▶ Objective: Copy out the items below, changing each "GUI agent" to "screen assistant" and leaving everything else the same.

▶ Provided information:

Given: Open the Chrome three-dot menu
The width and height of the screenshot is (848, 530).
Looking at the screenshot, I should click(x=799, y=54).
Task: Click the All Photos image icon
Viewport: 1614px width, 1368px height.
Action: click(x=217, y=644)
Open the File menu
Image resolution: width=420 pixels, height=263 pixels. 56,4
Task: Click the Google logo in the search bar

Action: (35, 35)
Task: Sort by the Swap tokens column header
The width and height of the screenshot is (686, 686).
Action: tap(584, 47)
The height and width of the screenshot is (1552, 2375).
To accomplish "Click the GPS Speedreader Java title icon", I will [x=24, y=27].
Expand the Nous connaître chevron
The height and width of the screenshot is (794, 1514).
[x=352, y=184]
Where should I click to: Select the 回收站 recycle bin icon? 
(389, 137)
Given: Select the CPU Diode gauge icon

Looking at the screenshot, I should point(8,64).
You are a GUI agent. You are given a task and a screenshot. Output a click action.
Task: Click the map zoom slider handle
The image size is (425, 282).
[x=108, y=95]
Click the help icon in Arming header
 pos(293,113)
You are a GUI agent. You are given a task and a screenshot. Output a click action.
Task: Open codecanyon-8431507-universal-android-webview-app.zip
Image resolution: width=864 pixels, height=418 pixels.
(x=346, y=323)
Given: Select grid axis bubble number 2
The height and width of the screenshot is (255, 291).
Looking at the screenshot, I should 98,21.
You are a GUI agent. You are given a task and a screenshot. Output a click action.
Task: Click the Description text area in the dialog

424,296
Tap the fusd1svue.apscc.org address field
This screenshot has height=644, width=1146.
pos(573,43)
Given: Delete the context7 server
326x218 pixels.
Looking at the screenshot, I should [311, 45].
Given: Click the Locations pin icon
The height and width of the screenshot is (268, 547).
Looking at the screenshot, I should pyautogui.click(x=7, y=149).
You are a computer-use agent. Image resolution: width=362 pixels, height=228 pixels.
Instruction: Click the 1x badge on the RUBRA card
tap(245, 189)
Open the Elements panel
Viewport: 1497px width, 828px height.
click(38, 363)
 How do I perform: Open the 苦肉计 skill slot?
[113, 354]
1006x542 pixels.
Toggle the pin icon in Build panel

▶ Complete output:
Given: Open the Chrome three-dot menu
The width and height of the screenshot is (848, 530).
Looking at the screenshot, I should click(x=799, y=54).
Task: Click the All Photos image icon
Viewport: 1614px width, 1368px height.
Action: click(x=217, y=644)
Open the File menu
Image resolution: width=420 pixels, height=263 pixels. 56,4
Task: Click the Google logo in the search bar

Action: (35, 35)
Task: Sort by the Swap tokens column header
The width and height of the screenshot is (686, 686).
Action: tap(584, 47)
The height and width of the screenshot is (1552, 2375).
To accomplish "Click the GPS Speedreader Java title icon", I will [x=24, y=27].
Expand the Nous connaître chevron
The height and width of the screenshot is (794, 1514).
[x=352, y=184]
Where should I click to: Select the 回收站 recycle bin icon? 
(389, 137)
Given: Select the CPU Diode gauge icon

Looking at the screenshot, I should point(8,64).
You are a screen assistant. You are given a task and a screenshot. Output a click action.
Task: Click the map zoom slider handle
The image size is (425, 282).
[x=108, y=95]
Click the help icon in Arming header
 pos(293,113)
You are a screen assistant. You are given a task and a screenshot. Output a click action.
Task: Open codecanyon-8431507-universal-android-webview-app.zip
Image resolution: width=864 pixels, height=418 pixels.
(x=346, y=323)
Given: Select grid axis bubble number 2
The height and width of the screenshot is (255, 291).
Looking at the screenshot, I should 98,21.
You are a screen assistant. You are given a task and a screenshot. Output a click action.
Task: Click the Description text area in the dialog

424,296
Tap the fusd1svue.apscc.org address field
This screenshot has height=644, width=1146.
pos(573,43)
Given: Delete the context7 server
326x218 pixels.
Looking at the screenshot, I should [311, 45].
Given: Click the Locations pin icon
The height and width of the screenshot is (268, 547).
Looking at the screenshot, I should pyautogui.click(x=7, y=149).
You are a computer-use agent. Image resolution: width=362 pixels, height=228 pixels.
Instruction: Click the 1x badge on the RUBRA card
tap(245, 189)
Open the Elements panel
Viewport: 1497px width, 828px height.
click(38, 363)
 How do I perform: Open the 苦肉计 skill slot?
[113, 354]
1006x542 pixels.
Toggle the pin icon in Build panel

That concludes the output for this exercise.